VOODOO XP: Expressive One-Shot Head Reenactment for VR Telepresence

SIGGRAPH Asia 2024 (Journal Track)

ACM Transaction on Graphics

We introduce VOODOO XP, a real-time, 3D-aware one-shot head reenactment method that generates expressive facial animations from any driver video and a single 2D portrait. Our solution enables and end-to-end VR telepresence system.

Abstract

We introduce VOODOO XP: a 3D-aware one-shot head reenactment method that can generate highly expressive facial expressions from any input driver video and a single 2D portrait. Our solution is real-time, view-consistent, and can be instantly used without calibration or fine-tuning. We demonstrate our solution on a monocular video setting and an end-to-end VR telepresence system for two-way communication. Compared to 2D head reenactment methods, 3D-aware approaches aim to preserve the identity of the subject and ensure view-consistent facial geometry for novel camera poses, which makes them suitable for immersive applications. While various facial disentanglement techniques have been introduced, cutting-edge 3D-aware neural reenactment techniques still lack expressiveness and fail to reproduce complex and fine-scale facial expressions. We present a novel cross-reenactment architecture that directly transfers the driver's facial expressions to transformer blocks of the input source's 3D lifting module. We show that highly effective disentanglement is possible using an innovative multi-stage self-supervision approach, which is based on a coarse-to-fine strategy, combined with an explicit face neutralization and 3D lifted frontalization during its initial training stage. We further integrate our novel head reenactment solution into an accessible high-fidelity VR telepresence system, where any person can instantly build a personalized neural head avatar from any photo and bring it to life using the headset. We demonstrate state-of-the-art performance in terms of expressiveness and likeness preservation on a large set of diverse subjects and capture conditions.

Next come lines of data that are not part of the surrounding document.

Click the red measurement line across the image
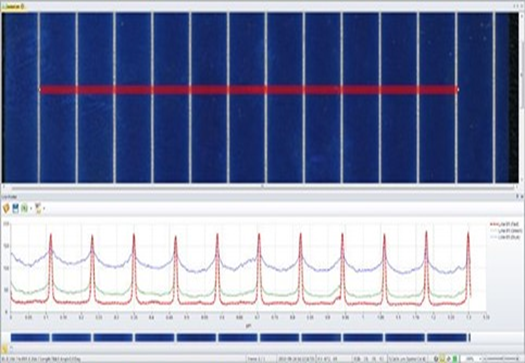Viewport: 525px width, 363px height. 249,90
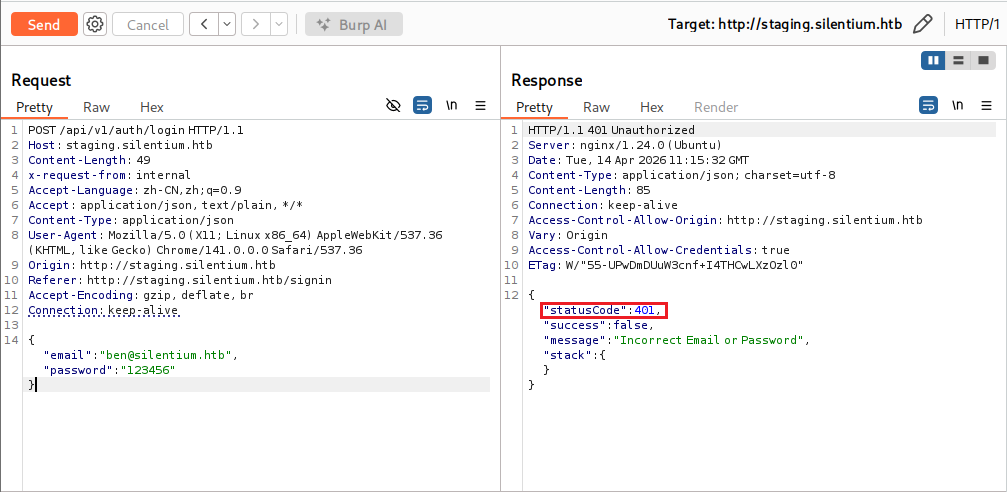1007x492 pixels.
Task: Click the Send button
Action: (x=44, y=24)
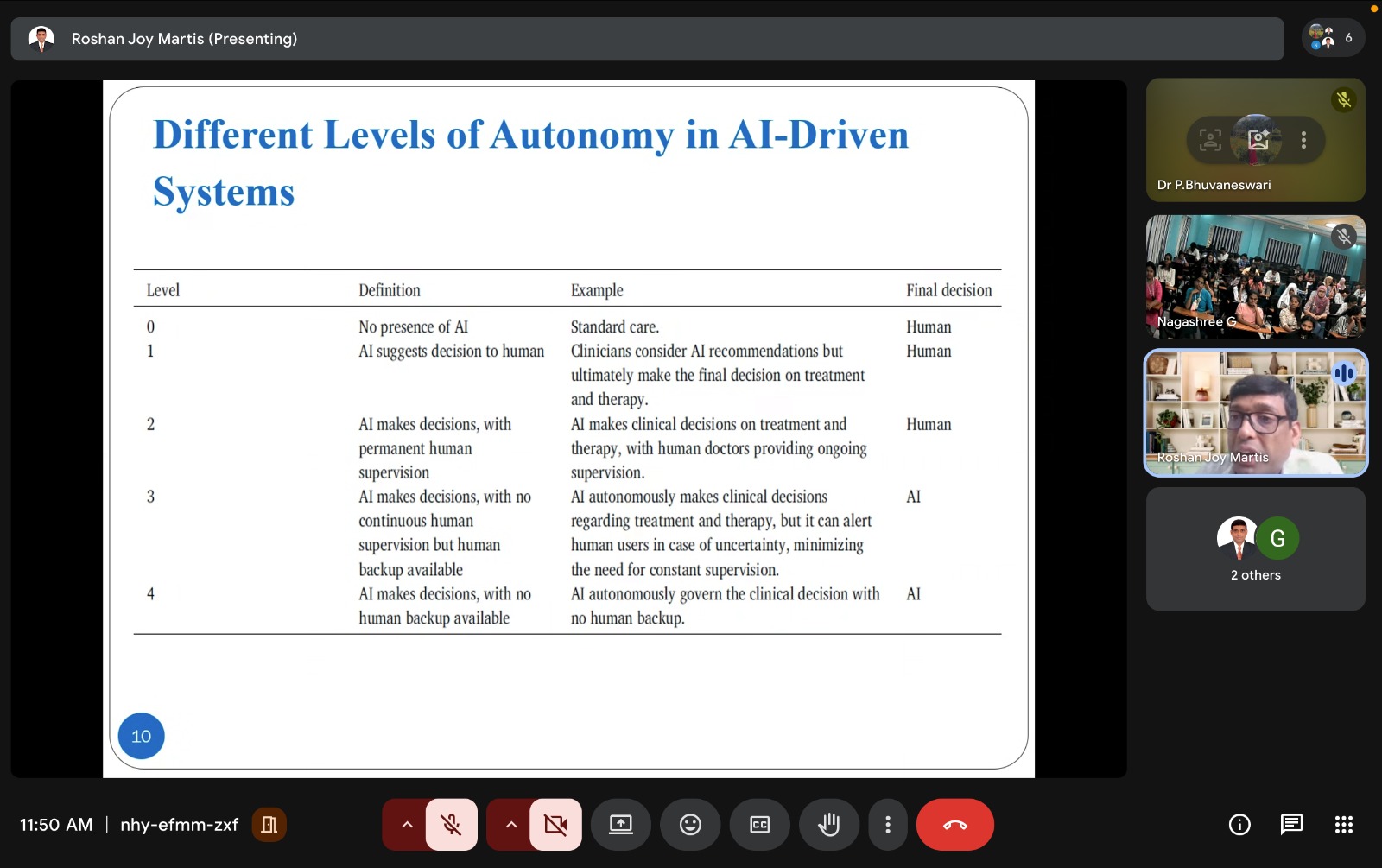Turn on the camera
1382x868 pixels.
coord(555,825)
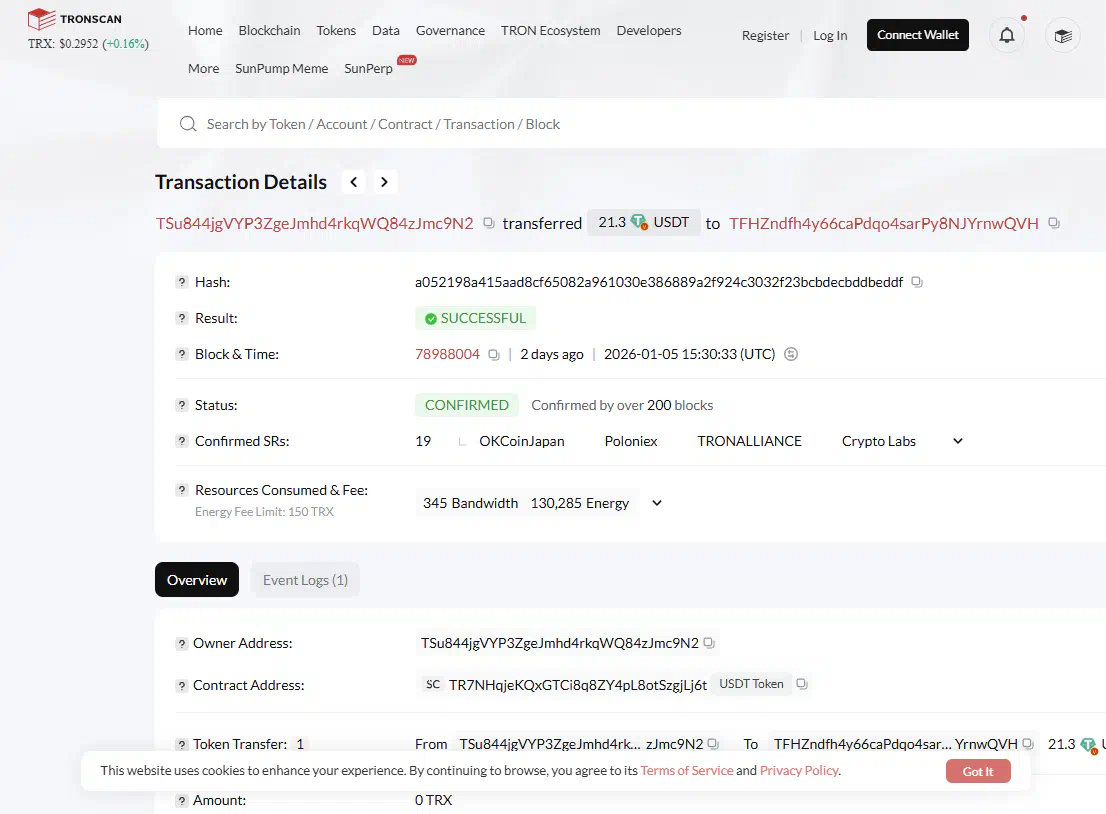Click the Connect Wallet button
This screenshot has width=1106, height=814.
(917, 35)
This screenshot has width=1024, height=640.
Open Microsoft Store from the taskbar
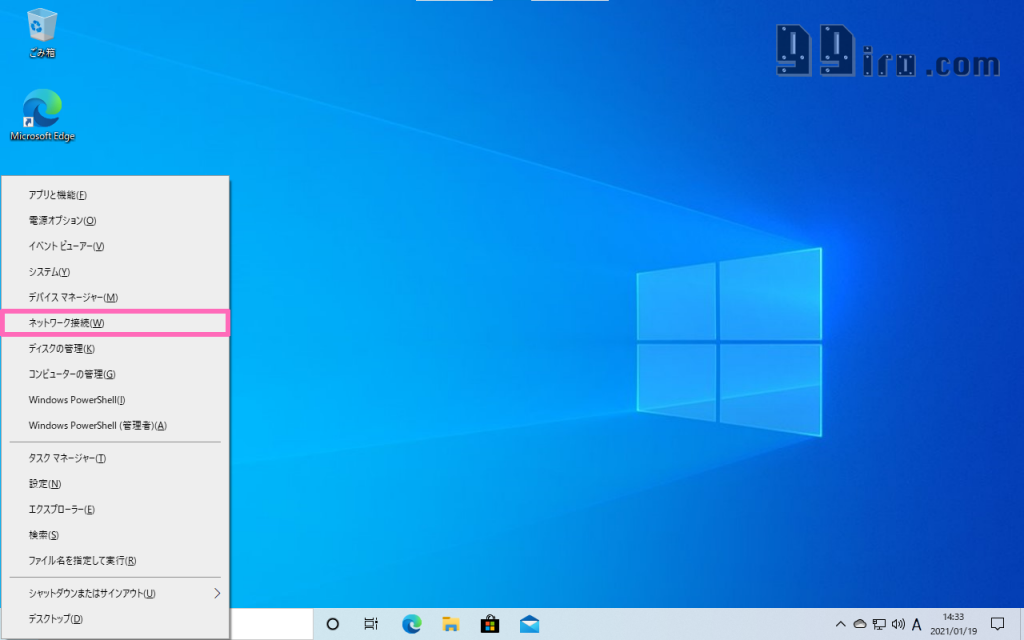click(489, 624)
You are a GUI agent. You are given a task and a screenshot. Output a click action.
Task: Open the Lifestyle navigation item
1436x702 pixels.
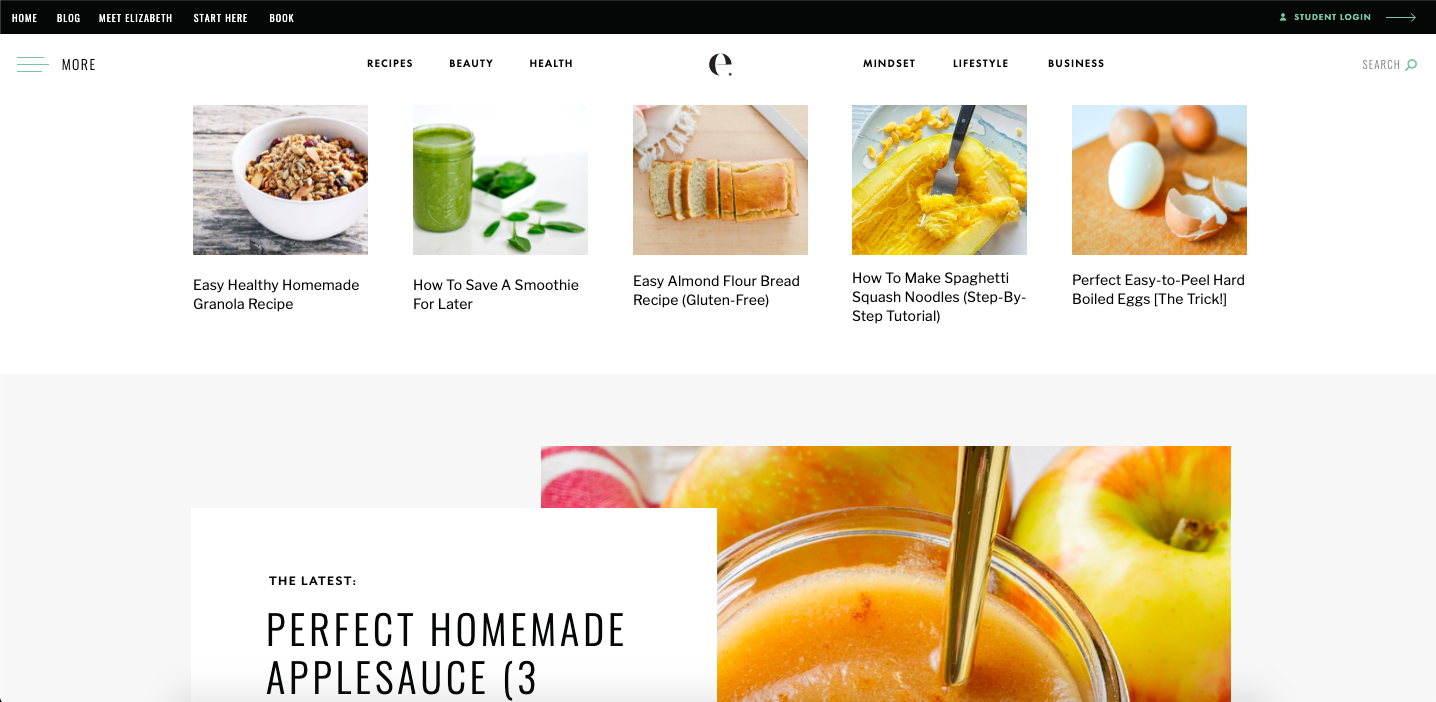coord(980,63)
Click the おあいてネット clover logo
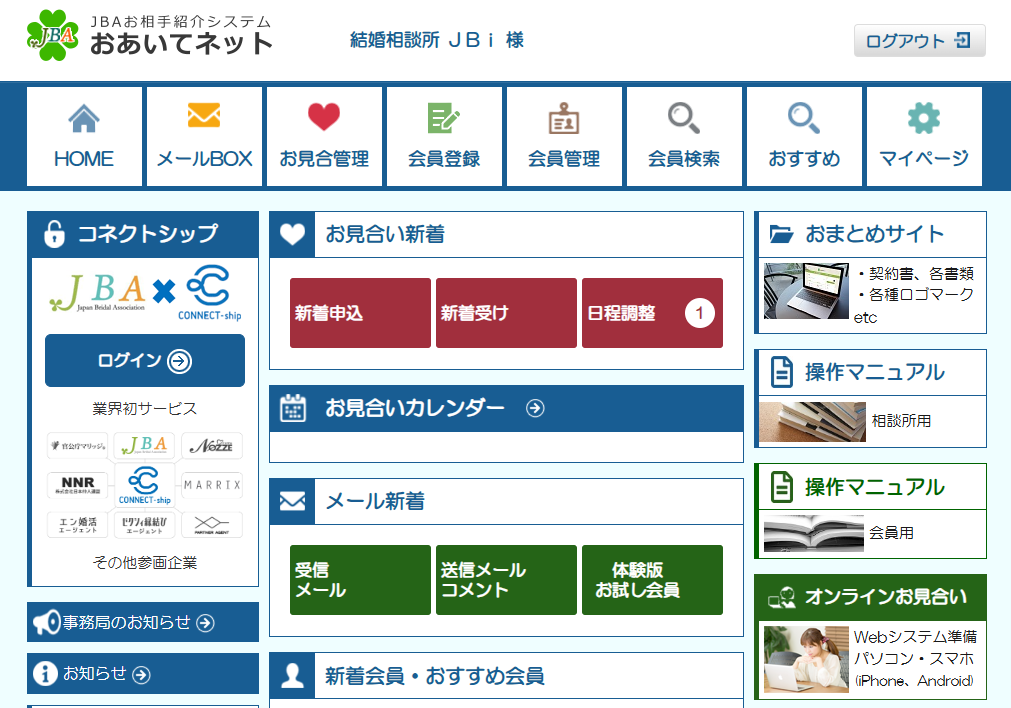 click(53, 35)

One-Shot 3D Head Reenactment

Telepresence VR System

Optional Few-shot Fine-tuning

Comparisons with SOTA

Methodology

Overview. We introduce a novel 3D-aware neural head reenactment architecture using a transformer-based expression transfer approach for generating highly expressive facial expressions in real-time. For effective volumetric disentanglement of complex expressions, we propose a multi-stage training approach based on face neutralization and 3D lifted frontalization, coarse-to-fine training, and global fine-tuning. Finally, We present the first end-to-end VR telepresence solution based on a one-shot 3D head reenactment algorithm.

Architecture
3D Lifting and Rendering. We use the state-of-the-art Lp3D model [Trevithick et al. 2023] for 3D lifting, which transforms a 2D input image into a 3D neural radiance field. The model architecture is shown in the lower part of the above figure. To enhance expression and identity generalization, we trained this module with a combination of the Nersemble dataset, which contains millions of diverse expressions, and a synthetic dataset generated by DiffPortrait3D, a diffusion-based 3D lifting model.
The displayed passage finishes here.